> [Try it]
Sum up the Pimelea argentea text below in two sentences.

> [Text]

━━━━━━━━━━━━━━━━

Pimelea argentea, commonly known as silvery leaved pimelea, is a species of flowering plant in the family Thymelaeaceae and is endemic to the south-west of Western Australia. It is an erect shrub with densely hairy young stems and leaves, the leaves linear to elliptic, and heads of white to yellow or greenish flowers, the male and female flowers on separate plants.

==Description==
Pimelea argentea is an erect shrub that typically grows to a height of 0.4–1.8 m and has densely hairy young stems and leaves. The leaves are pale green or silvery, linear to more or less elliptic, 4–47 mm long and 2-10 mm wide and usually sessile. Male and female flowers are white to yellow or greenish, and borne on separate plants. Male flowers have a floral tube 3.0–5.5 mm long, the sepals hairy on the outside and 1.5–2.0 mm long, the stamens about the same length as the sepals. The floral tube of female flowers is 2.5–5.0 mm long, the sepals 1.0–1.5 mm long and hairy on the outside, the style 0.5–2 mm long and protruding.

==Taxonomy and naming==
Pimelea argentea was first formally described in 1810 by Robert Brown in his book Prodromus Florae Novae Hollandiae et Insulae Van Diemen. The specific epithet (argentea) means "silvery".

==Distribution and habitat==
Silvery leaved pimelea mostly grows in sand and is found on coastal dunes and in rocky granite areas from the Murchison River to Israelite Bay and inland as far as Hyden.

==Conservation status==
Pimelea argentea is listed as "not threatened" by the Government of Western Australia Department of Biodiversity, Conservation and Attractions.

━━━━━━━━━━━━━━━━

> [Dataset content]
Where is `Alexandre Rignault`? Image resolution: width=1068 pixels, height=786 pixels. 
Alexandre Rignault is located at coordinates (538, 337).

━━━━━━━━━━━━━━━━

> [The answer]
Pimelea argentea, or silvery leaved pimelea, is an erect shrub in the family Thymelaeaceae that is endemic to south-west Western Australia, with densely hairy young stems and leaves, pale green or silvery leaves, and white to yellow or greenish flowers, the male and female flowers on separate plants. Robert Brown first formally described it in 1810; it mostly grows in sand on coastal dunes and in rocky granite areas from the Murchison River to Israelite Bay, and it is listed as "not threatened."